**Work required:** No pictures belong in the copy. Retype exactly, and only, the stretch of lines below from the one with "Given: Open the" through the one with "You are a computer-use".

Stored data entries
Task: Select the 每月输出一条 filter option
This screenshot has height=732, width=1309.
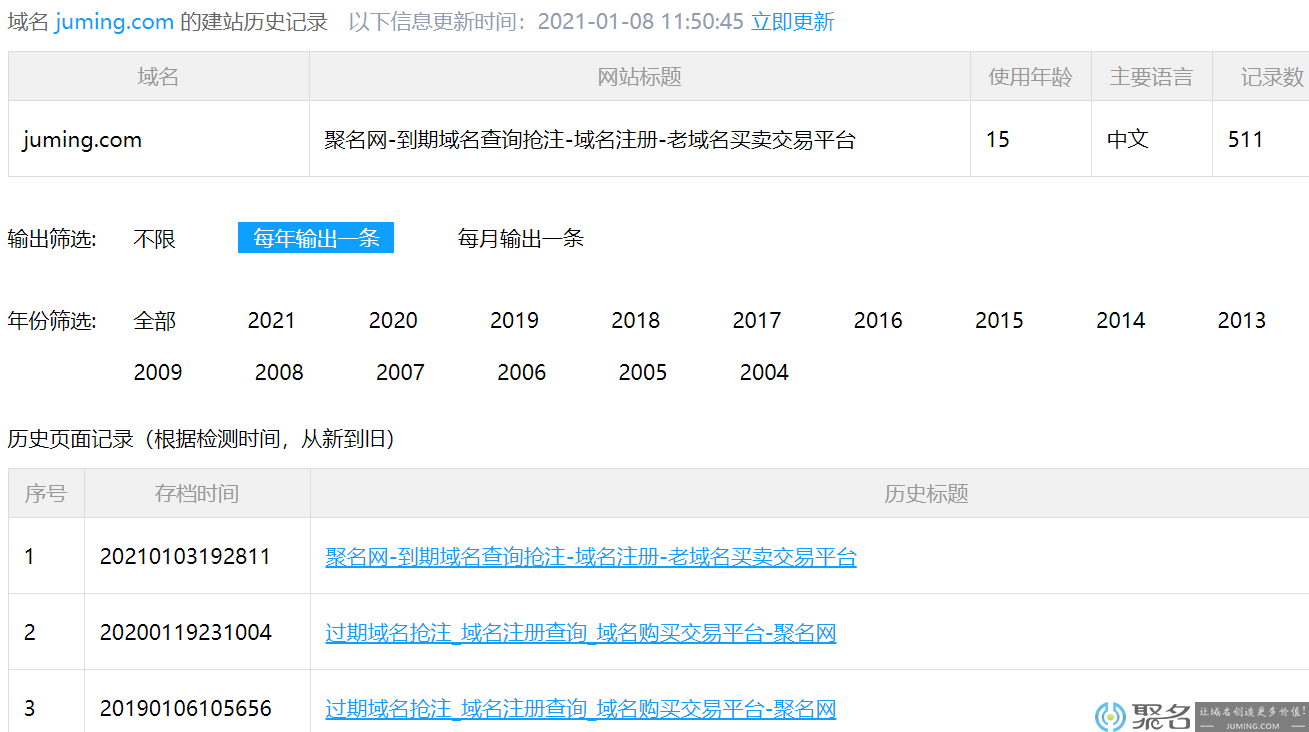Action: [521, 238]
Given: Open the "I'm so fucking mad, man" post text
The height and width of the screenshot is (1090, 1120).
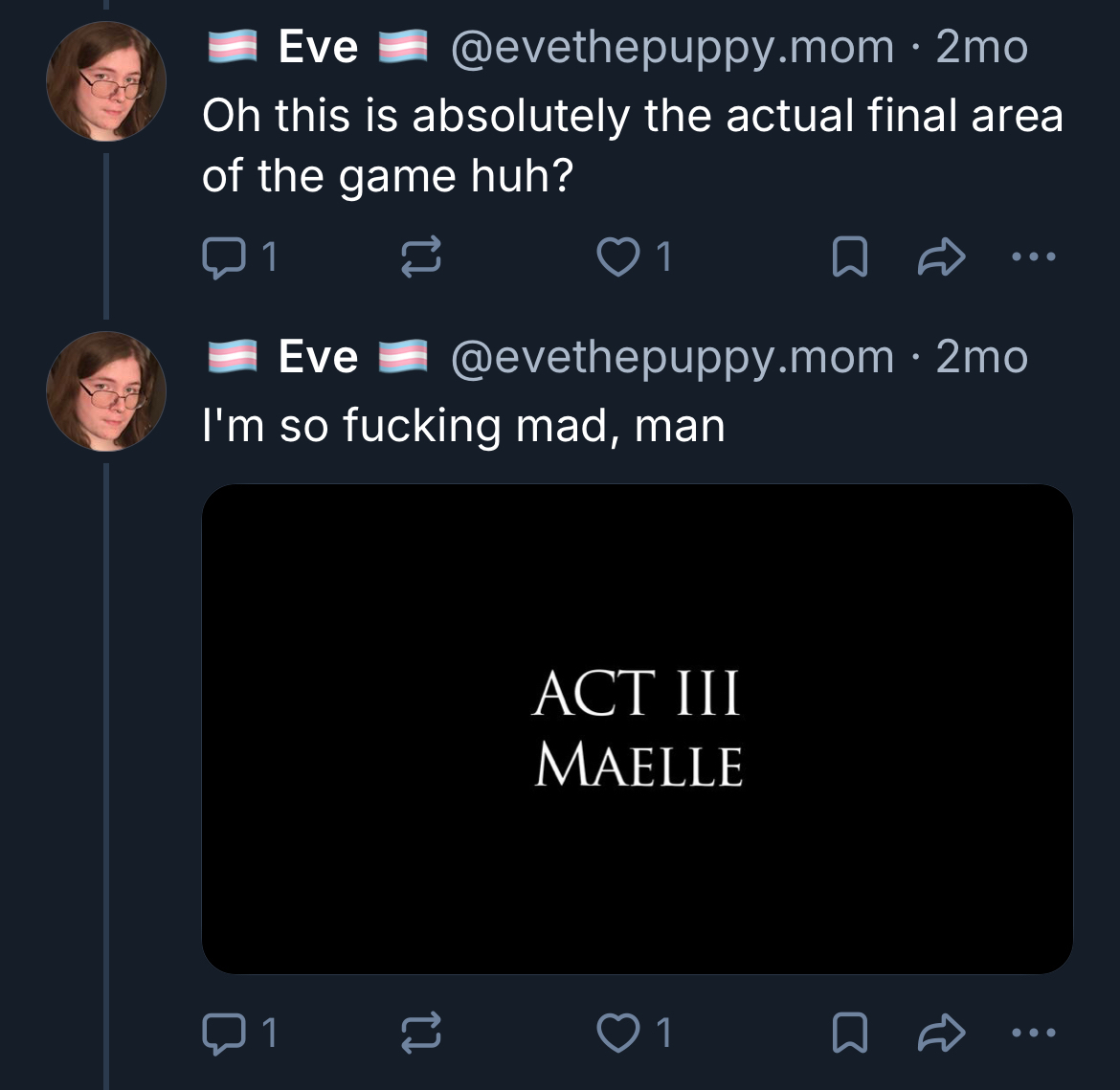Looking at the screenshot, I should pos(463,425).
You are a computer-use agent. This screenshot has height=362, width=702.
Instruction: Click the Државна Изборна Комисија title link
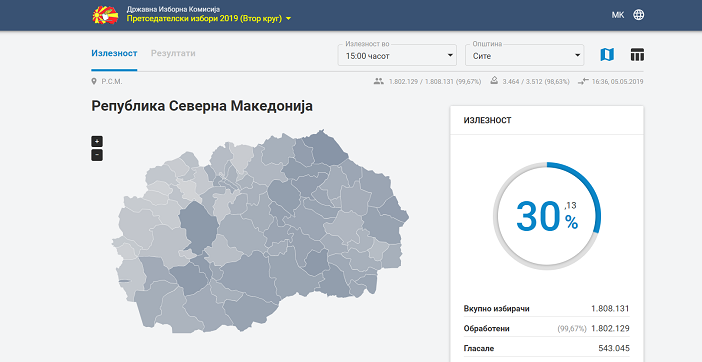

**Problem solution:**
Given: Open the "I'm so fucking mad, man" post text
The height and width of the screenshot is (1090, 1120).
Looking at the screenshot, I should pos(463,425).
You are a computer-use agent. This screenshot has height=362, width=702.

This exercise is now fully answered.